This post has been republished via RSS; it originally appeared at: New blog articles in Microsoft Tech Community.
If you are managing a hierarchy for sometime and dealt with Replication issues before; I assume you would have an understanding of the DRS Initialization process. If you feel you need some guidance then refer:
But what is very obscure and often called a Black box is the DRS Message flow and the synchronizations of groups when the site is ACTIVE.
So in short how is the flow in a day to day life when things are good. You create a package on the console on CAS and it replicates back to the Primary Site or vice versa.
How does this happen?
A 100 feet flow that we have told before is when the data gets inserted in the given site we extract the changes via Change Tracking and then convert them into message and send it via Service broker.
Well all is good when talking in high overview. At CSS, there is no high overview, we have to know the skin of the things and the internals.
For each replication groups much more needs to happens for them being to show as ACTIVE individually when the Site is ACTIVE.

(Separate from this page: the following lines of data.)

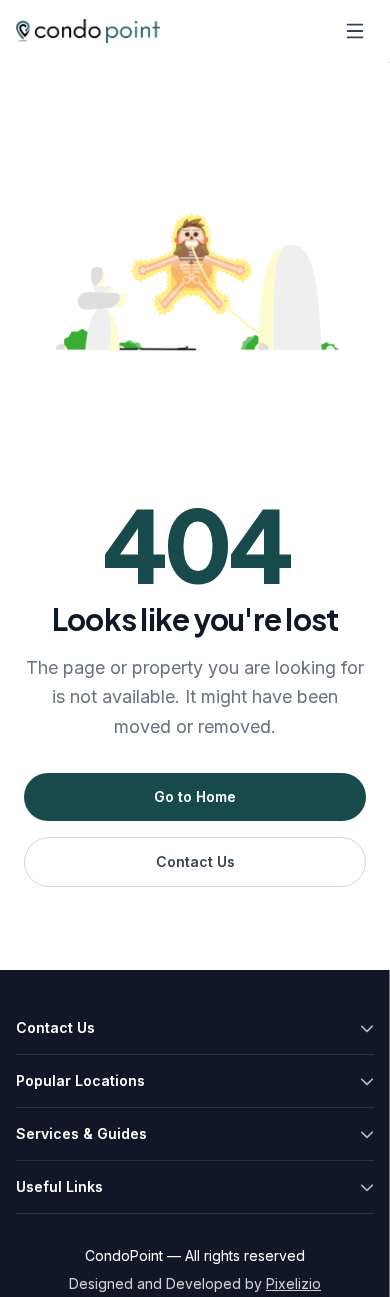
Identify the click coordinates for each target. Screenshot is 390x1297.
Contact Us (195, 861)
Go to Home (195, 796)
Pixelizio (293, 1283)
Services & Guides (81, 1133)
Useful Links (59, 1186)
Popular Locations (80, 1080)
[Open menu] (355, 31)
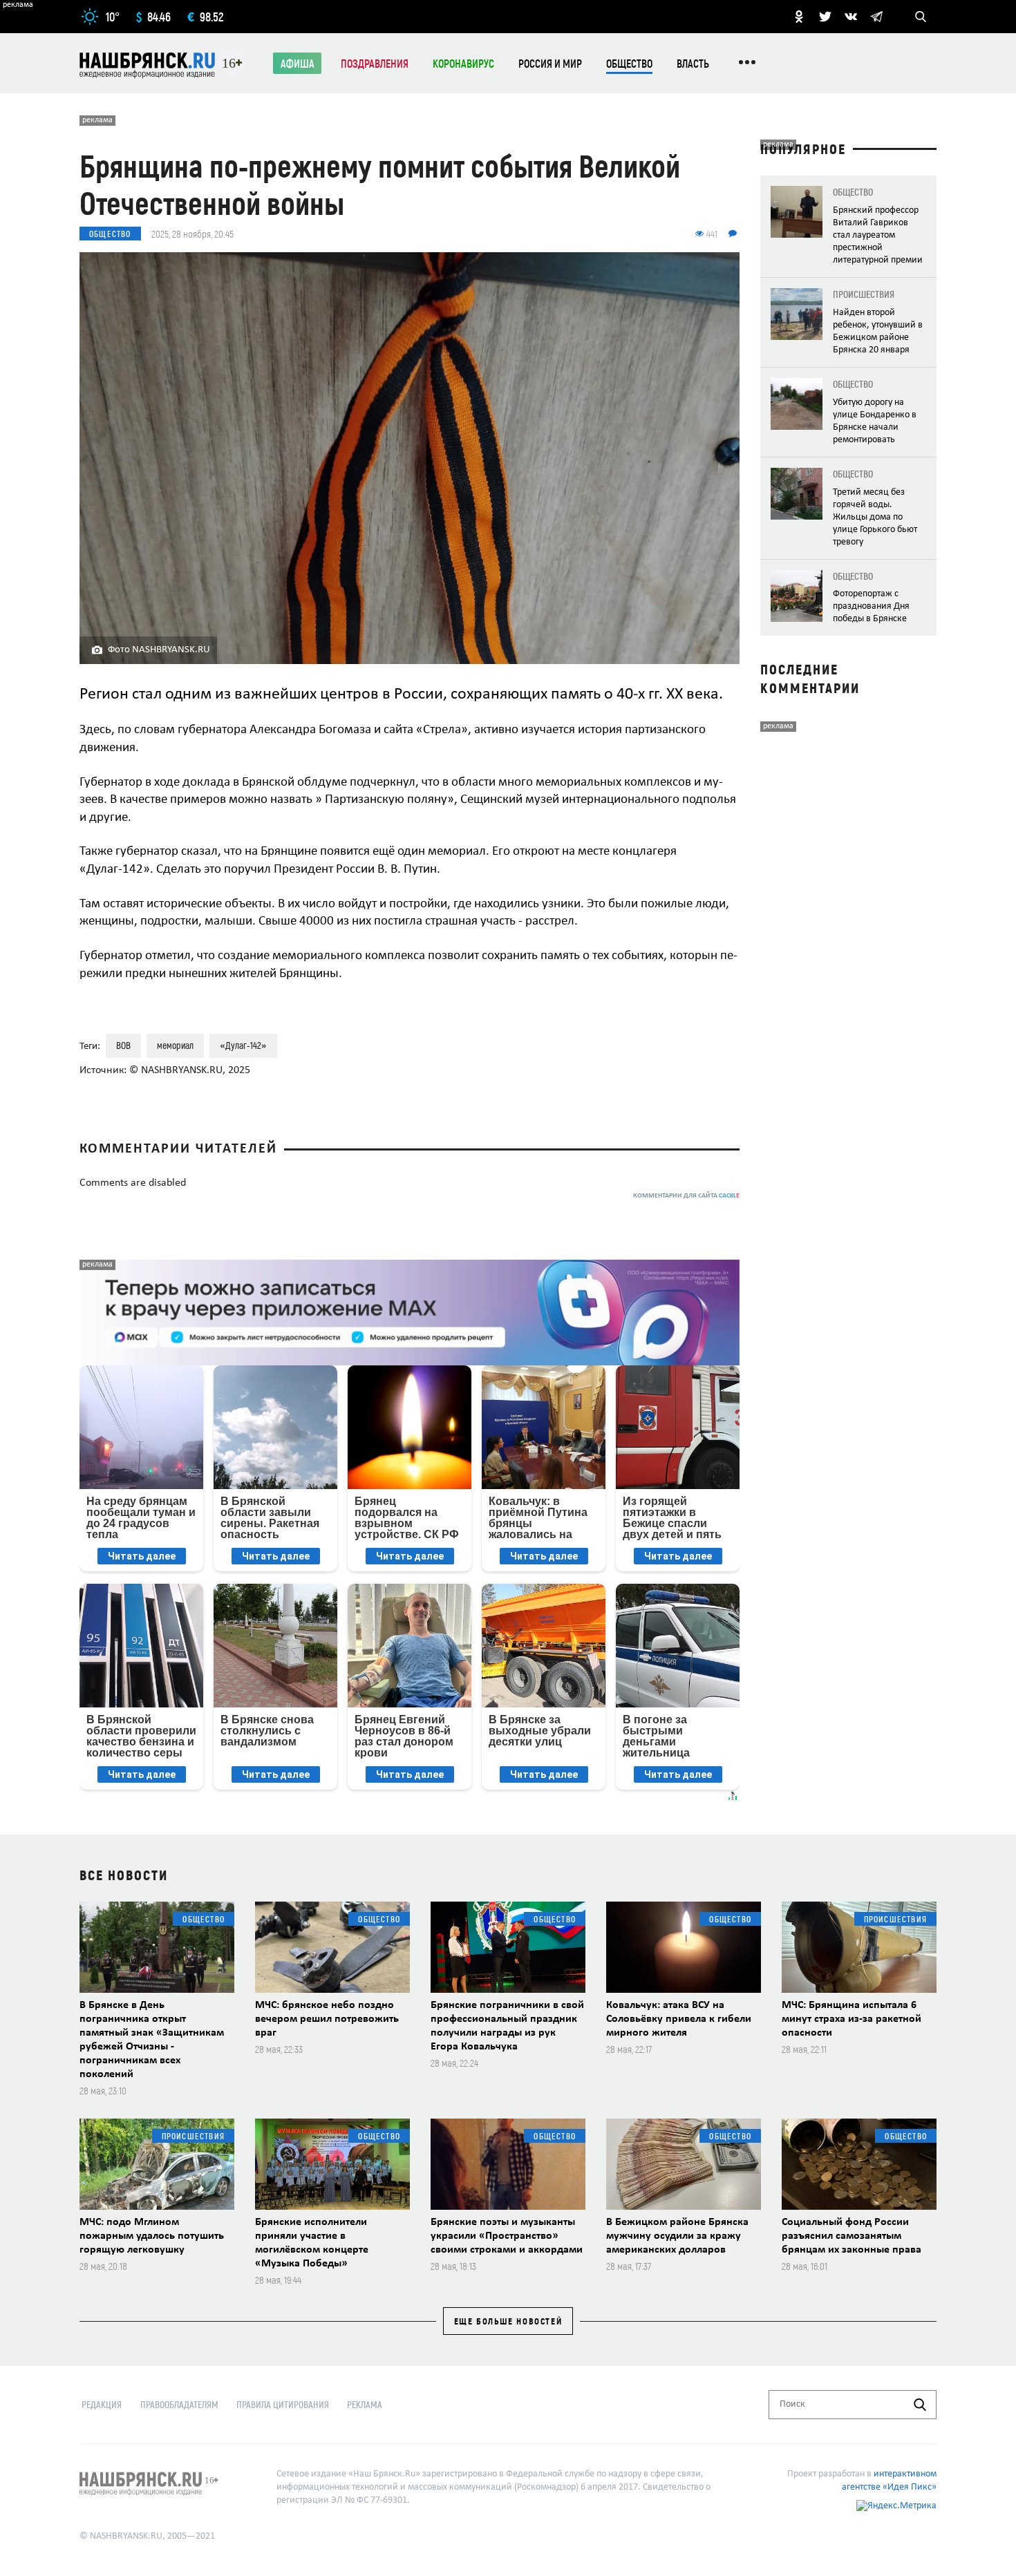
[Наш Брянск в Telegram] (876, 16)
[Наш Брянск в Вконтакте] (851, 16)
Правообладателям (179, 2404)
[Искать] (920, 2404)
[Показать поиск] (921, 17)
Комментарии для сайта (686, 1196)
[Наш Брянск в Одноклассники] (799, 16)
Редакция (102, 2404)
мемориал (175, 1045)
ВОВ (123, 1045)
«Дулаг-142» (243, 1045)
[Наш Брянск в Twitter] (825, 16)
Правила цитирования (282, 2404)
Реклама (364, 2404)
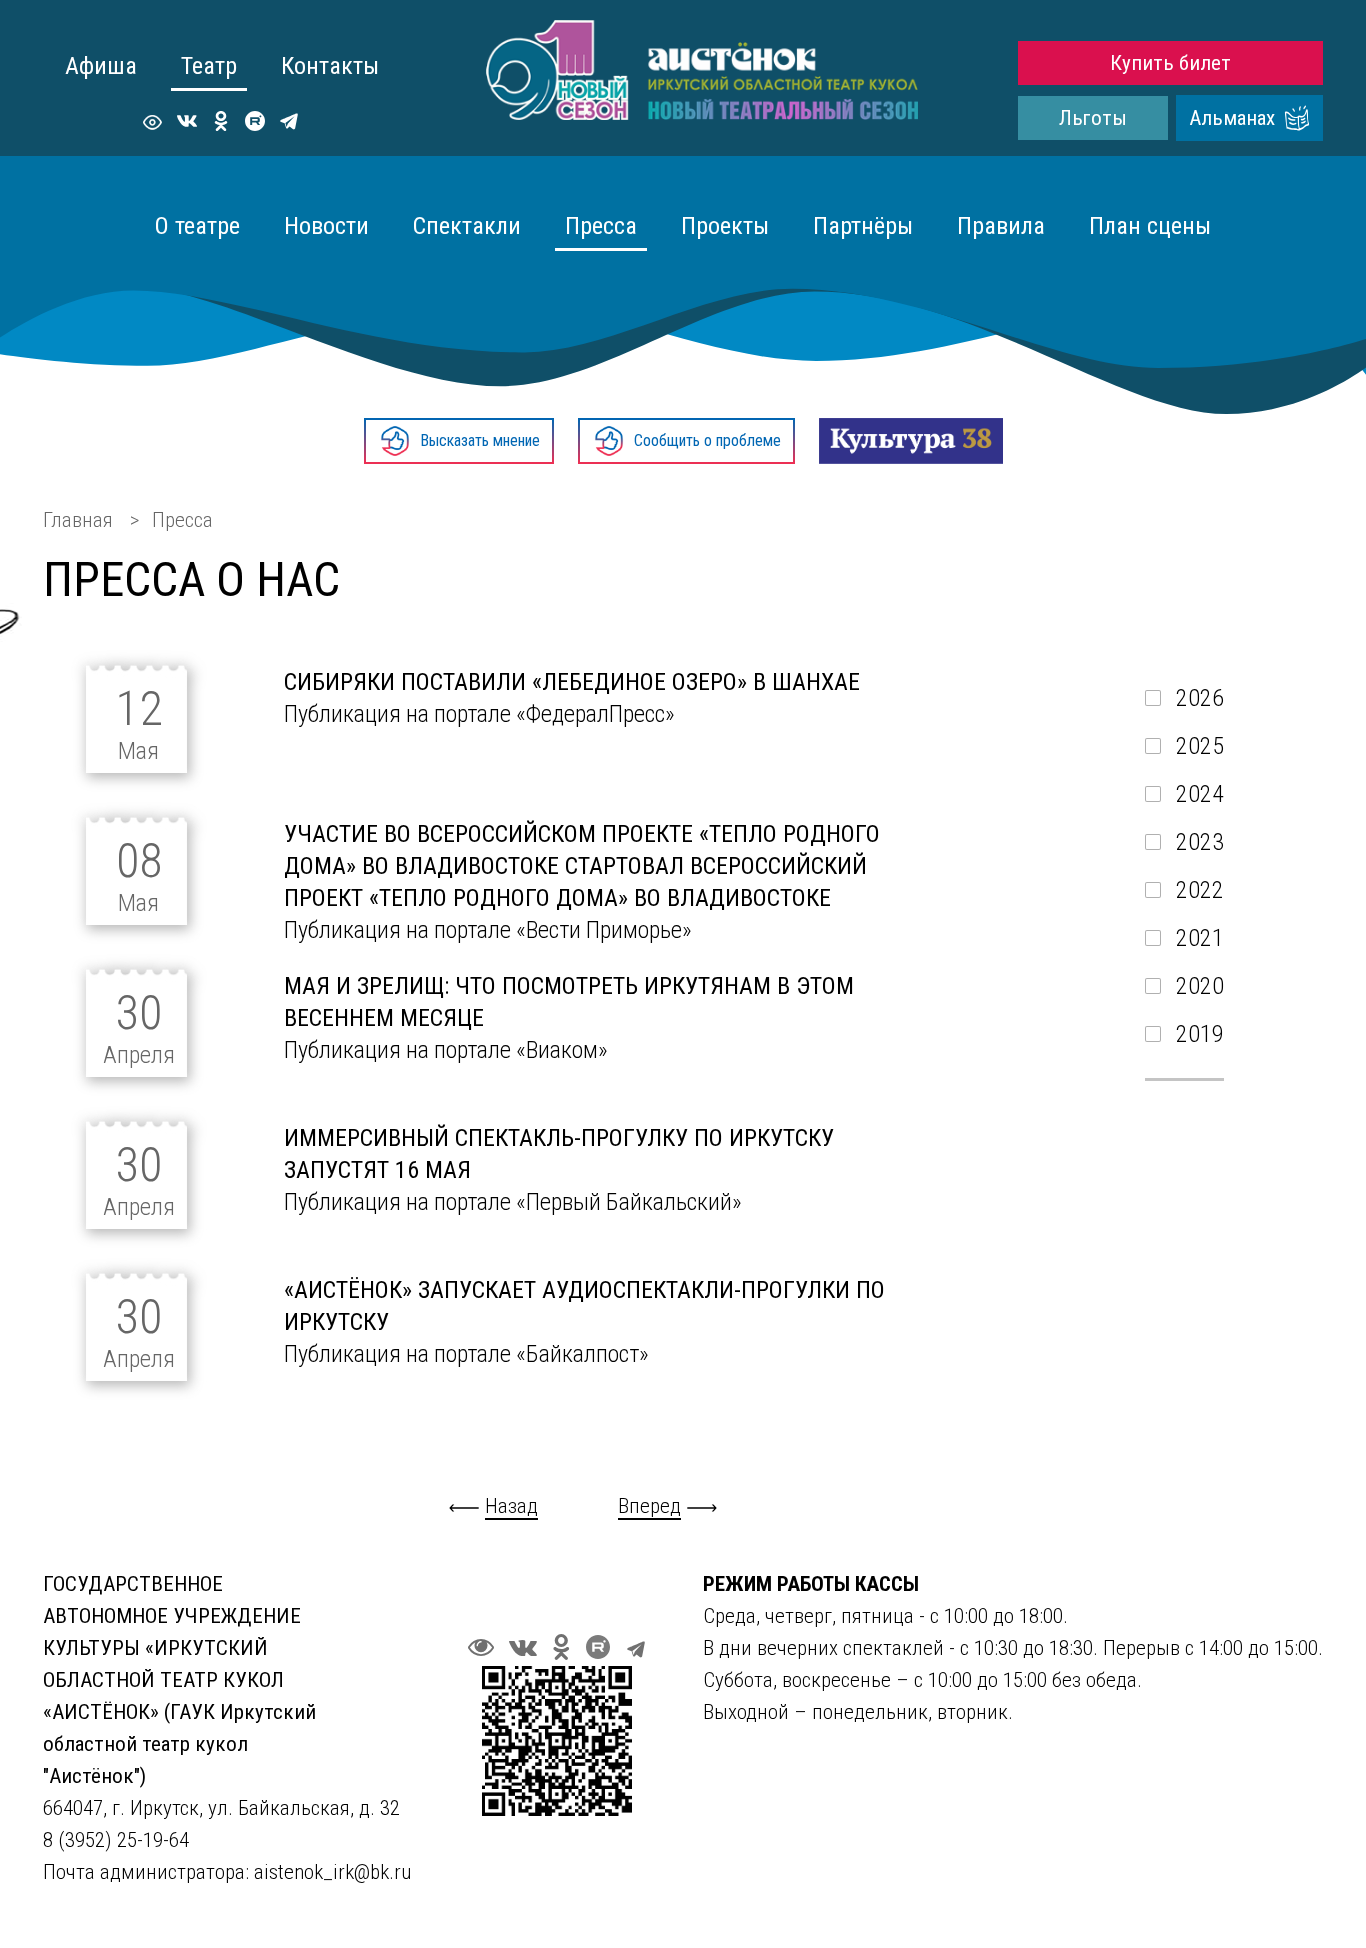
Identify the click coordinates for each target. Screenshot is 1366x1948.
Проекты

So the million dollar question is After Init is finished and the site is ACTIVE, how do we monitor the Synchronization and changes of the groups?
Note: The below concepts are there to clarify the concepts of DRS. Do not change or run any modification queries in the production without any expert guidance. For any recommendations or issues, please open a ticket with Microsoft CSS.
DRS Sync Process – On the initiating site
Part 1 : To decide whether to send changes for a group
- RCMCtrl regularly calls the THREAD_InvokeDrsSyn() function as a part of regular loop.
- That calls the SP spDRSInitiateSynchronizations which has the logic where it checks the difference between the last send time and the current time is more than the synchronization interval of the group.
- Now if the difference is more, means we have to send the changes for this group which initiates the synchronization by initiating a dialog in the ConfigMgrDRSMsgBuilderQueue.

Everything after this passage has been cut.